Venivano venduti su CD per poche centinaia di dollari i dati personali di migliaia di utenti internet dell'emirato. Che vedevano crescere a dismisura le proprie bollette di connessione

Dubai (Emirati Arabi Uniti) - Ci sono paesi nei quali il bene "connettività" scarseggia, al punto da essere scambiato al mercato nero. Questo è quanto hanno appreso a loro spese migliaia di utenti internet dell'emirato del Qatar, che nelle ultime settimane hanno visto crescere a dismisura le bollette di connessione, che da quelle parti non sono leggere.

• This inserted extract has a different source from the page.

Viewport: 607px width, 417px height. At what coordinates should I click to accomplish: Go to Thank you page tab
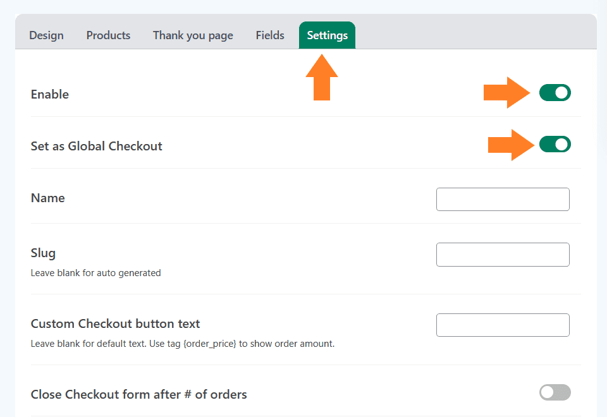pos(193,35)
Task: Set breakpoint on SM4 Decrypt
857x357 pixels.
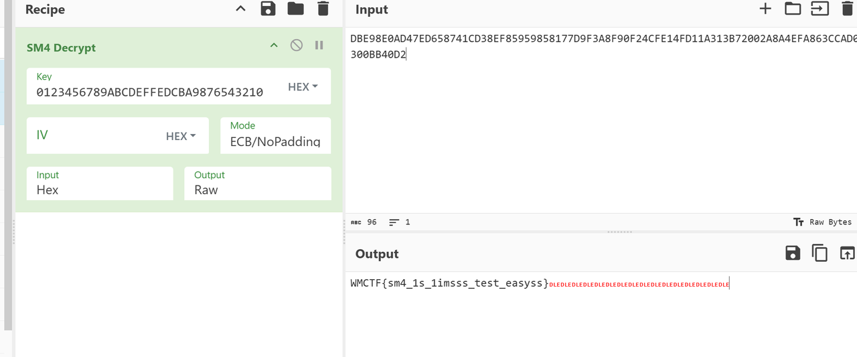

Da quanto si è appreso, circa 6mila nomi utente e password sono stati venduti in diverse città del Qatar su Cd-ROM passati da una mano all'altra per una cifra variabile tra i 130 e i 270 dollari ciascuno. La maggioranza degli utenti vittime della frode sono operatori di grandi aziende, funzionari ministeriali e, pare, addirittura esponenti della Corte dell'emirato.

Ciò che è ancora più curioso è che non si trovi il responsabile dell'accaduto. L'unico provider del Qatar, QTel, ha naturalmente ammesso che quei dati sono usciti dai propri sistemi ma non ha saputo spiegare come. Intanto per email ha chiesto a tutti i suoi abbonati di affrettarsi a cambiare password di accesso.